» **ENTRIES PROVIDED**:
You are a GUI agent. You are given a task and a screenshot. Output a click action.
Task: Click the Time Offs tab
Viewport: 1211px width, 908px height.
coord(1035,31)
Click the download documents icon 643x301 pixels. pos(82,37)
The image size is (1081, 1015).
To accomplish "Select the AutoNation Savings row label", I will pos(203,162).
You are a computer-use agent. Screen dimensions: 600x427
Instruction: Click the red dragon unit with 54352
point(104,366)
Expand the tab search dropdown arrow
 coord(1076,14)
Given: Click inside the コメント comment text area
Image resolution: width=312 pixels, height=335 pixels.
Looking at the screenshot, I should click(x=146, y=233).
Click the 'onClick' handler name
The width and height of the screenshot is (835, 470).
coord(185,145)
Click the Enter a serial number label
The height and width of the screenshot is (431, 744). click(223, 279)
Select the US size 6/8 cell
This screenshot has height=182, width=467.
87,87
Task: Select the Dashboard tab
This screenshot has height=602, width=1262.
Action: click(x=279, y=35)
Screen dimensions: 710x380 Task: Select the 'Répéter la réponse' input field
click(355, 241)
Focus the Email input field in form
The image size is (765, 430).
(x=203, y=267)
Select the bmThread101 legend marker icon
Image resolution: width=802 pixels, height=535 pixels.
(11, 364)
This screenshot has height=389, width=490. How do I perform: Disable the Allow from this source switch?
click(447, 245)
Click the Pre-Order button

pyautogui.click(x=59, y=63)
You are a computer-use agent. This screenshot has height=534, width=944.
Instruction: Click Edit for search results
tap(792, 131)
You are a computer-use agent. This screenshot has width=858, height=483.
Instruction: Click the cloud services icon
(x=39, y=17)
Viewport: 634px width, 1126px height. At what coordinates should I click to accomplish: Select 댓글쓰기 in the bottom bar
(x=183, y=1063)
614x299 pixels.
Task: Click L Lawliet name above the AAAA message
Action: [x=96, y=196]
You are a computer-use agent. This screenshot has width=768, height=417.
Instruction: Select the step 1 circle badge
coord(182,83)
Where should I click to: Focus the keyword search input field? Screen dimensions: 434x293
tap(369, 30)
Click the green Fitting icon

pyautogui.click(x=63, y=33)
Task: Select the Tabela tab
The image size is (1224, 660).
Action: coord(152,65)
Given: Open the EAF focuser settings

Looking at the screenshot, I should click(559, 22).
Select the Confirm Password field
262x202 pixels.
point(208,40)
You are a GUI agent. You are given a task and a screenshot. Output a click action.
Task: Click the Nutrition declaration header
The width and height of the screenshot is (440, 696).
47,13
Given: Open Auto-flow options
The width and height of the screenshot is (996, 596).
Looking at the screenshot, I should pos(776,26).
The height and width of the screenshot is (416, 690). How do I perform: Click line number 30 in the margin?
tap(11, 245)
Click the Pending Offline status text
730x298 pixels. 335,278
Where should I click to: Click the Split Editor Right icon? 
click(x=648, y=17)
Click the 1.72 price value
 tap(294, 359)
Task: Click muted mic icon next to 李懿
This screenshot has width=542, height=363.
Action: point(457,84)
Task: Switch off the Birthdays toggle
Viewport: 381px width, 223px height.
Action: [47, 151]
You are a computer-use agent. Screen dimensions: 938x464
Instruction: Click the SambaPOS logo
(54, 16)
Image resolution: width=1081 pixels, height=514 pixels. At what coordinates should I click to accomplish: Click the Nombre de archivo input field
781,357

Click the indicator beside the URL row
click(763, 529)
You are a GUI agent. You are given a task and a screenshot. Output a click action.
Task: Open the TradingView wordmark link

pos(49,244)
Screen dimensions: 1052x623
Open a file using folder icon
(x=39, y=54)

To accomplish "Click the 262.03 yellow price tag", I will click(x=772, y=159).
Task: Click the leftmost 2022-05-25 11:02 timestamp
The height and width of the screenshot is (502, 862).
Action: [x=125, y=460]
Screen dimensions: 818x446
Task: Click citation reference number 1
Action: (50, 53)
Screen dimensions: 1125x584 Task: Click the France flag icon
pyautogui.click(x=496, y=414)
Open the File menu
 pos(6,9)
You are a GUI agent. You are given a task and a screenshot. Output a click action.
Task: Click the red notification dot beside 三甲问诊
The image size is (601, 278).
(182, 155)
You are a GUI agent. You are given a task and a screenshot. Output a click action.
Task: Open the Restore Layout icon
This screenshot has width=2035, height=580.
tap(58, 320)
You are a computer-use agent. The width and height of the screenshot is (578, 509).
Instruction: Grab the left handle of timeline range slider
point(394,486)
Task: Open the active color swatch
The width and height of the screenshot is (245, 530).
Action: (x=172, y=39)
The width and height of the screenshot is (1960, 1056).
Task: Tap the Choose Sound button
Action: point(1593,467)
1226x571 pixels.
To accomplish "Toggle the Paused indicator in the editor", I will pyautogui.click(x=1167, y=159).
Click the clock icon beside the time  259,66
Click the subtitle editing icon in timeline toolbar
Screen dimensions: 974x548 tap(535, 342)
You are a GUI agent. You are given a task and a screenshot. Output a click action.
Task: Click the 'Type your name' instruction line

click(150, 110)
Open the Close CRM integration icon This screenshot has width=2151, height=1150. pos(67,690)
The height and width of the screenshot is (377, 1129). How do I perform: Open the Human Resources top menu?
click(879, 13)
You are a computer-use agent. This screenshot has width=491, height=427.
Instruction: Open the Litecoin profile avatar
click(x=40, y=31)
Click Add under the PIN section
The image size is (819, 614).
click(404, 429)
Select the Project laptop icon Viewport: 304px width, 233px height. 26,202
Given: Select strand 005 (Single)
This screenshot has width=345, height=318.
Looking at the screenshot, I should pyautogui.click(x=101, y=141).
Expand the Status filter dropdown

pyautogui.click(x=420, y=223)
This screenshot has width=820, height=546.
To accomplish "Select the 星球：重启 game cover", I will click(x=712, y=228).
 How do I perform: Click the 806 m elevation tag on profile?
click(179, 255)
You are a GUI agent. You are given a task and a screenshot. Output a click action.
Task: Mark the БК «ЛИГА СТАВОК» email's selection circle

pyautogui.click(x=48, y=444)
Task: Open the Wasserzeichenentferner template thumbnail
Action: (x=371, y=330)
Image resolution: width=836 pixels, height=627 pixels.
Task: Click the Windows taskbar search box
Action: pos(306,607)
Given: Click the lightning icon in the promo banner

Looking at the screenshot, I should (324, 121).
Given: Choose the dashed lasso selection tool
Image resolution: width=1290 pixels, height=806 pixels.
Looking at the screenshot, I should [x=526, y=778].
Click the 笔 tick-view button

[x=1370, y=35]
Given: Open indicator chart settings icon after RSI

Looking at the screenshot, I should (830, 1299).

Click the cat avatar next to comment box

» **PROBLEM STATEMENT**:
The answer should be one number, the count of lines in this material that include the word "will".

» **ANSWER SECTION**:
4